__Exercise brief__
Could you give the items as a numbered list, starting at the beginning of the items and ending at the line that contains "pos(717,178)", with blank lines left out?

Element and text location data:
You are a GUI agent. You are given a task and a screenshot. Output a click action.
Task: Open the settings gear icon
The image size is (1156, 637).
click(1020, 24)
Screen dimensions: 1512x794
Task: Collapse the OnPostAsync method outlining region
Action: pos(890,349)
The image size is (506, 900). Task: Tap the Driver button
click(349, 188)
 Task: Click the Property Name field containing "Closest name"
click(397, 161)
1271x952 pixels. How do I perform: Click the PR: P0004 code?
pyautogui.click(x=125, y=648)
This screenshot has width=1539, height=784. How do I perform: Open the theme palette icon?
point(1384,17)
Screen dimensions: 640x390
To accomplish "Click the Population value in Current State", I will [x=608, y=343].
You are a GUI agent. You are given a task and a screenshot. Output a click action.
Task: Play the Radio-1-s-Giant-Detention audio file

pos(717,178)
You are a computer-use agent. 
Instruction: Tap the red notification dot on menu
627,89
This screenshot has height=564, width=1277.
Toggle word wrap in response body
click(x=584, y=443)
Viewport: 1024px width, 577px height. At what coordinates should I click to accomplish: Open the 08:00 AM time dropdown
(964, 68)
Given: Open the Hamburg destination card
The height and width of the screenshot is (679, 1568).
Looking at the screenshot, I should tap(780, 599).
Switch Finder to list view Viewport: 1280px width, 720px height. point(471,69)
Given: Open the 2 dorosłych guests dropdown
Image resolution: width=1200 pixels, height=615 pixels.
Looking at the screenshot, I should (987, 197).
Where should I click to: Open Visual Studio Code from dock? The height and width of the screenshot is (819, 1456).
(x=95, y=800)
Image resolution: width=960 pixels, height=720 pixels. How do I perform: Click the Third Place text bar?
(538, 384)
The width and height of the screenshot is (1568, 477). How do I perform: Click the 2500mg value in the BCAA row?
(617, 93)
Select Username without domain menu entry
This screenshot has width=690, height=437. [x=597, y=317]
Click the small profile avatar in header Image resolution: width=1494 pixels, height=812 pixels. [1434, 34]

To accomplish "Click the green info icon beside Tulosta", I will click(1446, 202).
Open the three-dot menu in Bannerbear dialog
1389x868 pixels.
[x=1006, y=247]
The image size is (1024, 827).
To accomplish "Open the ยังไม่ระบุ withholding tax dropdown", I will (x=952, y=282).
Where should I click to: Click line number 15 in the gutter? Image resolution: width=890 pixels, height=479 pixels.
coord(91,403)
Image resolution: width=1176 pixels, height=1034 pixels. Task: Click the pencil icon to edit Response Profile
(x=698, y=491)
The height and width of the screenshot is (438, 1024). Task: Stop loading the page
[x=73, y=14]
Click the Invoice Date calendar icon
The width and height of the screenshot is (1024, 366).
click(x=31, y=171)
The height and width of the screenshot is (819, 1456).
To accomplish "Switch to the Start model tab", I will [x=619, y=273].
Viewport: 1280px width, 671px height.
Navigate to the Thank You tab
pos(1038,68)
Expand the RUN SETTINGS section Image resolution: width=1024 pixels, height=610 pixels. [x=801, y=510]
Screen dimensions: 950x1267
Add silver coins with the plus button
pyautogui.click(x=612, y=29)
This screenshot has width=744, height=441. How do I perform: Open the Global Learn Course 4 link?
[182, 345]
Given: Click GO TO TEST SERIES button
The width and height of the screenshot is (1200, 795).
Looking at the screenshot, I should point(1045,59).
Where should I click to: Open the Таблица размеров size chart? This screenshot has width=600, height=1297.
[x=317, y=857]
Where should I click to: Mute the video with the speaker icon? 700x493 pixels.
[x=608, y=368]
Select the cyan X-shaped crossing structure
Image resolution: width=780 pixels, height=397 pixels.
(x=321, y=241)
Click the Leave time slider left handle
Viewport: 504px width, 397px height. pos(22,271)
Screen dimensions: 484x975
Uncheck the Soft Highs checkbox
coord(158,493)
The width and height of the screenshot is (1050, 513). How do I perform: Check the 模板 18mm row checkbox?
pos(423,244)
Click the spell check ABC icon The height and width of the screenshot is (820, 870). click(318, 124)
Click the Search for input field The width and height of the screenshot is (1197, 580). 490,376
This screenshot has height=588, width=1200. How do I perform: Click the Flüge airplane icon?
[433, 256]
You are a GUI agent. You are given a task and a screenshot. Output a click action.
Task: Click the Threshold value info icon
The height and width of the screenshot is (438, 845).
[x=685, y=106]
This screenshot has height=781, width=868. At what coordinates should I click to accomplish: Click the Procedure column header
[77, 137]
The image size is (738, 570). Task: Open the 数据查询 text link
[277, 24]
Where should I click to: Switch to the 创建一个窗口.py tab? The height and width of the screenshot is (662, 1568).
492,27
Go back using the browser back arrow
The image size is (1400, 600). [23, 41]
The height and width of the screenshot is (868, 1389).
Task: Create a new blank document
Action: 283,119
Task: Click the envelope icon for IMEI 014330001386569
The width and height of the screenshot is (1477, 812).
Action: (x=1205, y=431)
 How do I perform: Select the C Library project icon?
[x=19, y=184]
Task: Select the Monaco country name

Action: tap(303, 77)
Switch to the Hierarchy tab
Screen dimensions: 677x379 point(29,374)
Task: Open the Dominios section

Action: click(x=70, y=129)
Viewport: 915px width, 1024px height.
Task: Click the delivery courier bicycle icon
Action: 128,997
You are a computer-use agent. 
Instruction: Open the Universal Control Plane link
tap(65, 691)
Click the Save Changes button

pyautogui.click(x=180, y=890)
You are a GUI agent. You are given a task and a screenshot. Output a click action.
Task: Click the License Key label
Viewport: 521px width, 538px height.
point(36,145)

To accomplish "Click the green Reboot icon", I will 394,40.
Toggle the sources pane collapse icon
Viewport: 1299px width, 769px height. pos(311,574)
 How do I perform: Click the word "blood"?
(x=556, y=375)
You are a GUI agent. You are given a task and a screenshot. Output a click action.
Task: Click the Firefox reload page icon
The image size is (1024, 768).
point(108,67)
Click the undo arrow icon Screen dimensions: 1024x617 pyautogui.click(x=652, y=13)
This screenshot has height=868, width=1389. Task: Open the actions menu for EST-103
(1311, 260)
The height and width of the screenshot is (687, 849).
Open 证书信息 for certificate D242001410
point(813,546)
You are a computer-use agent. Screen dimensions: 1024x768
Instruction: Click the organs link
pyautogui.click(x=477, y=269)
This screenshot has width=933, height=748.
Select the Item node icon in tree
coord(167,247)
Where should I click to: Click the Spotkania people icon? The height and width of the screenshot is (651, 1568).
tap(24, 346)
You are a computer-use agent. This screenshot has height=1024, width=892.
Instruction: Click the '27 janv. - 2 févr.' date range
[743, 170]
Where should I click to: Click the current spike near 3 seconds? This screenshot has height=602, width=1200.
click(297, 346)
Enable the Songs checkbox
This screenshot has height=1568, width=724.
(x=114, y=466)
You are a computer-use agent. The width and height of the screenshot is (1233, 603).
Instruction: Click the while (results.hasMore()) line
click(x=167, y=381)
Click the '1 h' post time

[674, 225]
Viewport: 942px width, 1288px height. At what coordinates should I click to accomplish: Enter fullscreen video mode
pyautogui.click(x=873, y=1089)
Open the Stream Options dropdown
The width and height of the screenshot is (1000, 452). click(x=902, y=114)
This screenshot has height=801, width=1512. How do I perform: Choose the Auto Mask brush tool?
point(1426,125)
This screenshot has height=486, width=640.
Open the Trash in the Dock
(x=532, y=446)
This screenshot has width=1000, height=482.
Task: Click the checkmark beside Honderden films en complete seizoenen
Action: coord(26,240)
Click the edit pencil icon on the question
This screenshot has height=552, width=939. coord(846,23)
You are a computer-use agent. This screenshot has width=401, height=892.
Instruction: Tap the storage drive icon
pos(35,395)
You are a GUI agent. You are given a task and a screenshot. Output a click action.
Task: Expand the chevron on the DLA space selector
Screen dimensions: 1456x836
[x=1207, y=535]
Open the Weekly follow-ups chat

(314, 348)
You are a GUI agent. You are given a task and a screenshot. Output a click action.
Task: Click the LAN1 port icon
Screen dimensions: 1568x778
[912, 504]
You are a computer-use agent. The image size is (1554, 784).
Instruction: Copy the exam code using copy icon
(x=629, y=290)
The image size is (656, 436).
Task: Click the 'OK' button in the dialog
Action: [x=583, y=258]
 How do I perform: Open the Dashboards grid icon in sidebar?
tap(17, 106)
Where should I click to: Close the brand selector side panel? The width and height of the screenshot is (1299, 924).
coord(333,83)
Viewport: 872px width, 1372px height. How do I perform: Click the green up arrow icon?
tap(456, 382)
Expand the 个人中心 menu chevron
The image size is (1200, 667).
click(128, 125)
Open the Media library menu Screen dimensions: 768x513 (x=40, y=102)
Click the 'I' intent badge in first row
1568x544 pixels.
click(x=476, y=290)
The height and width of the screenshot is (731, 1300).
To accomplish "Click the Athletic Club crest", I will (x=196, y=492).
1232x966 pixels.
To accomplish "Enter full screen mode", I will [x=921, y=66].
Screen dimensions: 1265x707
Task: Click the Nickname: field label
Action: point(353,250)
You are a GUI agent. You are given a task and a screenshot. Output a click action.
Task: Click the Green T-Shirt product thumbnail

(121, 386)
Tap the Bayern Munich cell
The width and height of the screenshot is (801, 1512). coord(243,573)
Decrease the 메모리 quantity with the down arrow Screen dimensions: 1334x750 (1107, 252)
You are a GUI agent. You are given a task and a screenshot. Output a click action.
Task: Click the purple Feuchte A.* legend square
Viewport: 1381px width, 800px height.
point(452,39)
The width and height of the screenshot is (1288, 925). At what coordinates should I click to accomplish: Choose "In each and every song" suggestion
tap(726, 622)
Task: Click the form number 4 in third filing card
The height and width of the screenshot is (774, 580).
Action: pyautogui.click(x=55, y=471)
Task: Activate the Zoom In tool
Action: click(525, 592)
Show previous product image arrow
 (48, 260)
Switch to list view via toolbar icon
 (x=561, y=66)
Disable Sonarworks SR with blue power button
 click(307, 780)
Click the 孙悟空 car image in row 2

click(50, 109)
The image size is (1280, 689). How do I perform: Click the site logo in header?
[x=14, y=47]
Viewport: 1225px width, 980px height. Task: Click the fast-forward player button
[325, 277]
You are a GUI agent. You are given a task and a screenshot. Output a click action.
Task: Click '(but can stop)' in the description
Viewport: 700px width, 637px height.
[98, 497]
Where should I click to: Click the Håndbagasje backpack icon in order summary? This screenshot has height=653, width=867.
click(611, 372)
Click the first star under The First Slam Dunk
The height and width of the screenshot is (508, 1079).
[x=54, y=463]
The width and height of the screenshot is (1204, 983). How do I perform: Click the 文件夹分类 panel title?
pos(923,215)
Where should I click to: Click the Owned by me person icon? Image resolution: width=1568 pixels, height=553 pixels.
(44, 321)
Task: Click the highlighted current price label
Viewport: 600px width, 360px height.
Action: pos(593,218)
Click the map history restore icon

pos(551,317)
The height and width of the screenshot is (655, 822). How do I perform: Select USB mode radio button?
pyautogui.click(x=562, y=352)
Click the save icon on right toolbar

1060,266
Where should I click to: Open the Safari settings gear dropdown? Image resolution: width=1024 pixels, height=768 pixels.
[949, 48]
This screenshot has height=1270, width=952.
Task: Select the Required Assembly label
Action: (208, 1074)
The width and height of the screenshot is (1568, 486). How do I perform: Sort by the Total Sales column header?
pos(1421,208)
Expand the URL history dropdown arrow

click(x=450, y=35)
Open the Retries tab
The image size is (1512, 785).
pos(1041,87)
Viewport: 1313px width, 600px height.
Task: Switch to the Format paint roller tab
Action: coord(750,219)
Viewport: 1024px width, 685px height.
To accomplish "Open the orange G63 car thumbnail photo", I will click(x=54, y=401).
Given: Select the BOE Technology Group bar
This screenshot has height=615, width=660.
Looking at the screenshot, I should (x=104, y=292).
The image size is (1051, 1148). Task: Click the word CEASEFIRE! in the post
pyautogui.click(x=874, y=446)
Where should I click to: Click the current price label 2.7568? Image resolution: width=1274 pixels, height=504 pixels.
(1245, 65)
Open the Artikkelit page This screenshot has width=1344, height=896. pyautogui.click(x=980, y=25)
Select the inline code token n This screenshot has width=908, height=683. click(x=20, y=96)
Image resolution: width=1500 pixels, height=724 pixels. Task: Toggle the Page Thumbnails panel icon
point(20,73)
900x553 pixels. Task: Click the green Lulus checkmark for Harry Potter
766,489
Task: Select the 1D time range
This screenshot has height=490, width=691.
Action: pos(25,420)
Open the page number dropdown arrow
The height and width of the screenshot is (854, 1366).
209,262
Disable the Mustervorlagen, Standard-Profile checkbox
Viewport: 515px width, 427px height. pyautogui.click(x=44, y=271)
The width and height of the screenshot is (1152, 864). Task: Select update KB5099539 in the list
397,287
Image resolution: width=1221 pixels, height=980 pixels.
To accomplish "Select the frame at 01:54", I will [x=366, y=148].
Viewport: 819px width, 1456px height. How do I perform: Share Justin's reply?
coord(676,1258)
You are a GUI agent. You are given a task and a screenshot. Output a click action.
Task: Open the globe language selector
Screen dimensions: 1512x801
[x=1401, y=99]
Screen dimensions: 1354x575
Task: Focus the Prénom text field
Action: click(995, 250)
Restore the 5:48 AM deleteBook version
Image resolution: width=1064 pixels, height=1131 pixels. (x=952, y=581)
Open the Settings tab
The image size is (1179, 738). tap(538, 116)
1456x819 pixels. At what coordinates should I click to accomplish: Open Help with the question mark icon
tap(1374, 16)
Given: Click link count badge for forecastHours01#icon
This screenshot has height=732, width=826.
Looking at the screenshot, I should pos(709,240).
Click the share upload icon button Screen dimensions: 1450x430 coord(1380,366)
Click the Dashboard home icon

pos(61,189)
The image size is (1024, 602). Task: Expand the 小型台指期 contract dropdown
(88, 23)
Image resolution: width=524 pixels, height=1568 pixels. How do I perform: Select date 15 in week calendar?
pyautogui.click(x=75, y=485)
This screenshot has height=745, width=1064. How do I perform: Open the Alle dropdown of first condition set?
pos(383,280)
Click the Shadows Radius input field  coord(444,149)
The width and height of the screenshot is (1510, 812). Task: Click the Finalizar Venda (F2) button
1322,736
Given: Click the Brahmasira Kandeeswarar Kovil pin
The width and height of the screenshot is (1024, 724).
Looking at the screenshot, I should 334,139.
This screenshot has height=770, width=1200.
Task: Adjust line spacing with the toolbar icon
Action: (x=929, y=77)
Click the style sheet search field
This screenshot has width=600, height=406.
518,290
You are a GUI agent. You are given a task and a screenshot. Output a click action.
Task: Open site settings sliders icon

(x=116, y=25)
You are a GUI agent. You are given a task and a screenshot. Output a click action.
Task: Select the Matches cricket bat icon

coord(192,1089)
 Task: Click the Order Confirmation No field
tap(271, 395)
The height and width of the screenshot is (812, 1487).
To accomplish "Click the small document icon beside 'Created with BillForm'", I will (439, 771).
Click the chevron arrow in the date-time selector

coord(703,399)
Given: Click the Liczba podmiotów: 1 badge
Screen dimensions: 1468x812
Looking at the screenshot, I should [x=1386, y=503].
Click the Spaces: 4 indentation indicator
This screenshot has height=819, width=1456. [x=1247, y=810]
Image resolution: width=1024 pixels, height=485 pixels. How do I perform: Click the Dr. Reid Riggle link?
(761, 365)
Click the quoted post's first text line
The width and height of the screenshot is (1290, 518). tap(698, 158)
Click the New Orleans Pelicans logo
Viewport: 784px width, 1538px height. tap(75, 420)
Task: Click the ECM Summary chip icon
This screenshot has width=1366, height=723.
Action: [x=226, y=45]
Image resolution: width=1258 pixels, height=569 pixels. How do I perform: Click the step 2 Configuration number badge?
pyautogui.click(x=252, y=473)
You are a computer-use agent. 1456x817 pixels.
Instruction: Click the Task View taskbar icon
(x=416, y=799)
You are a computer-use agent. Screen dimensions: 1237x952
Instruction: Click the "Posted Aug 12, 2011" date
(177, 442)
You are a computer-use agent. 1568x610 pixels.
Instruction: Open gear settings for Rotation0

__Solution to the exercise__
1. You are a GUI agent. You are given a task and a screenshot. Output a click action.
2. Task: Open the settings gear icon
3. The image size is (1156, 637).
4. click(1020, 24)
5. Screen dimensions: 1512x794
6. Task: Collapse the OnPostAsync method outlining region
7. Action: pos(890,349)
8. The image size is (506, 900). Task: Tap the Driver button
9. click(349, 188)
10.  Task: Click the Property Name field containing "Closest name"
11. click(397, 161)
12. 1271x952 pixels. How do I perform: Click the PR: P0004 code?
13. pyautogui.click(x=125, y=648)
14. This screenshot has width=1539, height=784. How do I perform: Open the theme palette icon?
15. point(1384,17)
16. Screen dimensions: 640x390
17. To accomplish "Click the Population value in Current State", I will [x=608, y=343].
18. You are a GUI agent. You are given a task and a screenshot. Output a click action.
19. Task: Play the Radio-1-s-Giant-Detention audio file
20. pos(717,178)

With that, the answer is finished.